Employers want workers to feel comfortable on the job site. When employees are happy and comfortable, retention is boosted, good team spirit abounds, production increases and employees enjoy good physical and mental health. Is it possible to feel too comfortable? Feeling overly relaxed at work can breed a false sense of security. It allows workers to lose awareness of the hazards and risks that surround them, to take their environment for granted and overlook signs of a potential threat. Too much ease leads to work done on “auto-pilot,” a condition in which a worker stops paying attention to what he’s doing, leading to shortcuts and risk-taking behaviour. Combine this with fatigue and the situation can become deadly. Complacency is a dangerous mindset that occurs most often when working on routine, repetitive tasks or driving familiar routes.
What is complacency in the workplace?
Complacency is self-satisfaction and a sense of security in one’s own abilities accompanied by unawareness of dangers and/or deficiencies. Employees tune out, cease to think, and merely follow a routine. They enter “autopilot mode” and complete tasks automatically instead of mindfully. Complacency is deadly in the workplace, causing underestimation of risk, failure to notice changes in the environment and lack of acknowledgment of hazards. It contributes to incidents/accidents.

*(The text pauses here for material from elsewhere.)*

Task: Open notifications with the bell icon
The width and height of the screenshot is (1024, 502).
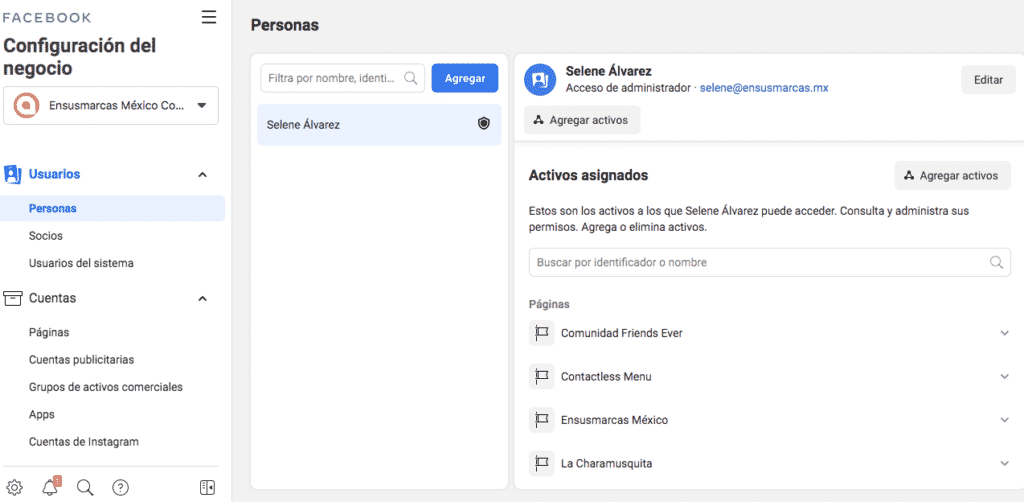Action: [50, 487]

It’s important that companies and employees work to avoid complacency.
How does workplace complacency affect a company?
It’s in a company’s best interests to pay attention to workplace complacency as it leads to:
- More accidents/incidents
- Lower worker wellbeing
- Reduced productivity
- Less innovation/creativity
- Low morale
- Employee disengagement
- Competitive disadvantage
- Reduced profits
- Less growth/success
Signs that your workers may be complacent:
There are telltale signs that may indicate a worker is being complacent or is in “autopilot mode.”
- Disengagement from tasks
- Neglecting tasks
- Frequent mistakes
- Taking shortcuts/missing steps in the process
- Lack of motivation
- Increased boredom
- Dissatisfaction with work
- Near misses and/or accidents
- Changes in attitude
- Lack of investment in self and/or others
- Loss of passion for the work
- Disinterest in opportunities and/or promotions
- Less thinking before action
- Little or no initiative
- Failure to point out hazards
- Blaming others
How to combat workplace complacency?
Though complacency on the job site is a common problem, there are ways to avoid and/or reduce the frequency.
- Constructive criticism for the purpose of reflection and positive change
- Regular feedback to encourage growth
- Nurturing a culture of accountability regarding rules and performance
- Providing learning opportunities following mistakes
- Shaking up the routine
- Team-building events
- Teaching self-awareness of behaviours, traits and abilities
- Reinforcing company values (interactive training sessions with a focus on the company’s values, an acknowledgment program for employees who demonstrate company values)
- Job shadowing (being around a peer who pays close attention to detail and performs their job well)
- Coaching program
- Regular risk assessments to keep staff aware of dangers
- Incentives for employees who show strong attention to detail, passion in their work and a willingness to receive constructive feedback (paid time off, bonuses, public recognition).
- Workplace transparency to keep employees engaged
- Regularly reviewing employees’ goals to create a sense of worth and value
- Focusing on continuous improvement
- Examining the data (Lost Time Injury, Experience Modification Rate, factors impacting these metrics).
Complacency is a silent killer, a problematic mindset that contributes to injuries and incidents on the job. It can affect a company’s overall performance and company culture. There are proven and practical ways to combat complacency for teams and individuals. It takes time and effort but it’s possible to avoid and/or reduce complacency, leading to a safer workplace.